Note: you can multiply both side by 2 to get the "real" maximum (16 instead of 8).

The key idea is that even if the discarded inverse V-Shape at $n$ was at the highest possible residue $n_0= 2^{\lceil i \log_23\rceil}-3$, it would reach a smaller value than the straight line at $n-1$ (always with residue $n_0= 2^{\lceil i \log_23\rceil}-1$).

This means that record paths are always found in residue $b\mod2^k$ (in other word, at $2^k\cdot n+b$ with $n=0$)

EDIT:

even more, when sieving $2^{k+1}$: values below $2^k$ that are dropping cannot produce new path records (obviously), but value above $2^k$ that are not surviving after $2^{k+1}$ sieve are now known, and there maximum is still the RHS above: indeed the condition $n_0+2^{\lceil i \log_23\rceil}< 2^{\lceil i \log_23\rceil+1}-1$ or $n_0< 2^{\lceil i \log_23\rceil}-1$ do not change, and the value of $i$ (climbing steps) neither since the last step was a drop bellow initial value.

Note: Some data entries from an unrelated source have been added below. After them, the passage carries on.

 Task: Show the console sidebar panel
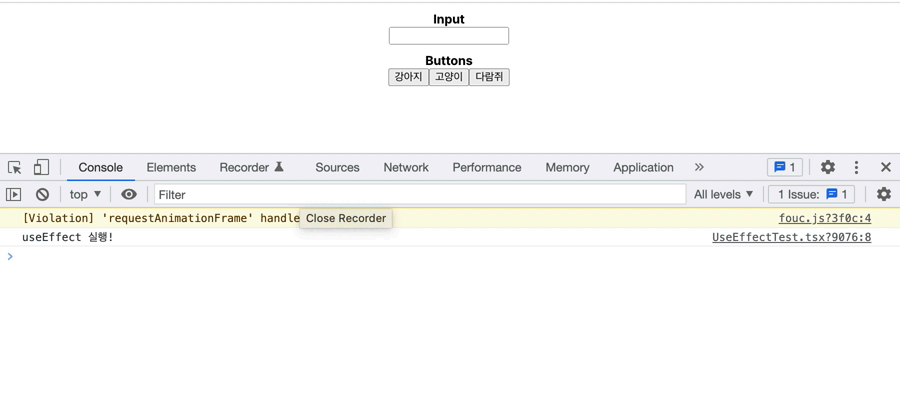pos(14,195)
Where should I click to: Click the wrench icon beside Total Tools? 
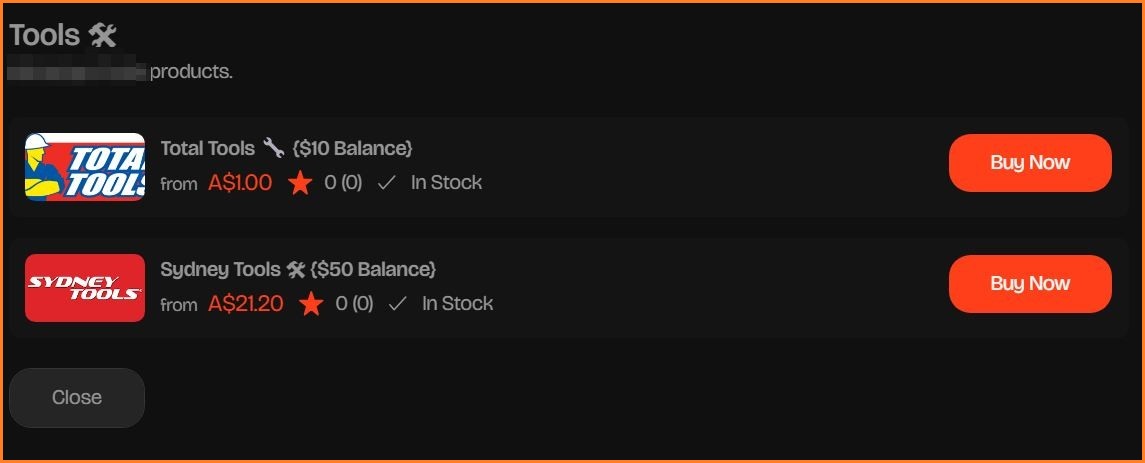274,149
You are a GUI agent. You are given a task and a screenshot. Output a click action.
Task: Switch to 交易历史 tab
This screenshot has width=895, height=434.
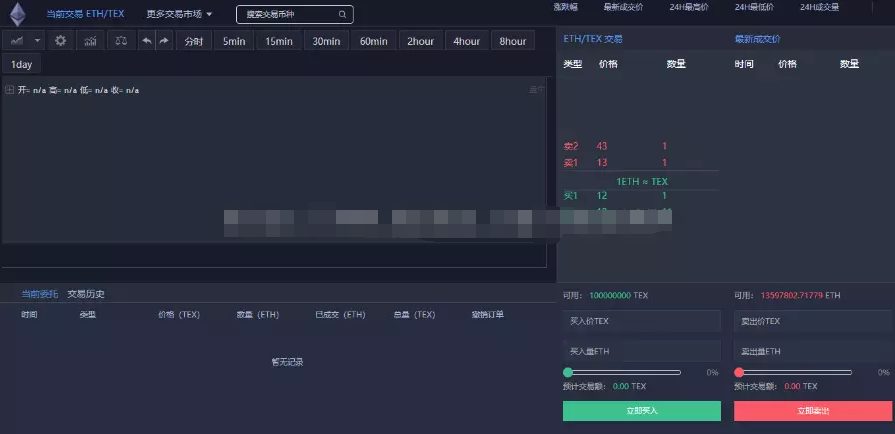(x=86, y=294)
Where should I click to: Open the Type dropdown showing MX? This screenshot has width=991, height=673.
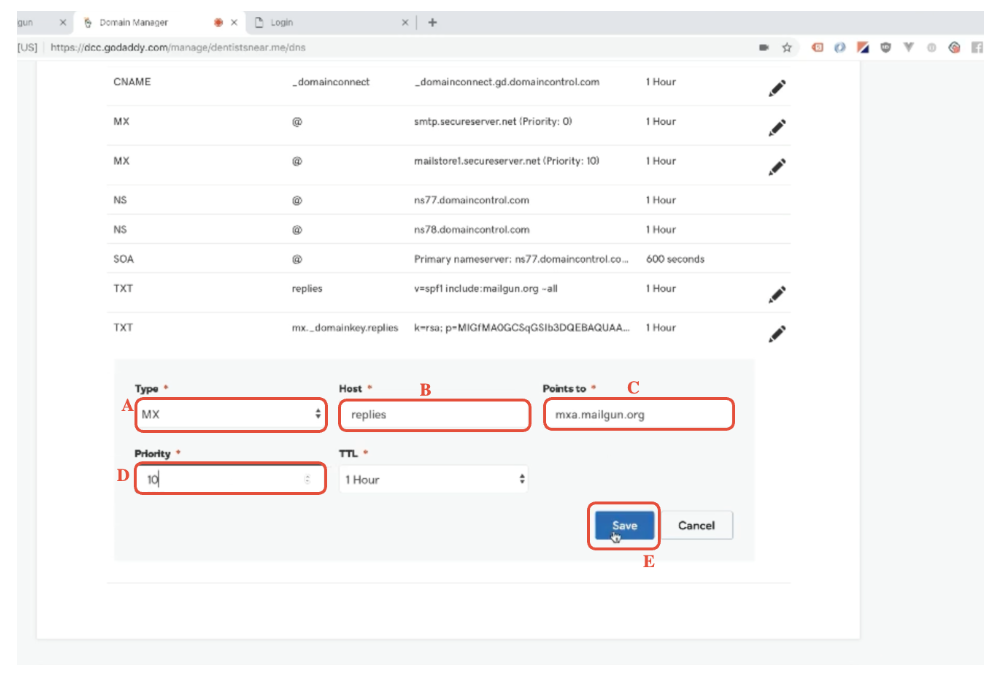pyautogui.click(x=231, y=414)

So even if the max value on the LHS do not climb anymore at step $k+1$, it would still be higher (the whole equation would stay the same).

This means that new record paths are only found in surviving residue $b\mod2^k$

No need to check discarded residue at all, even within the sieve range.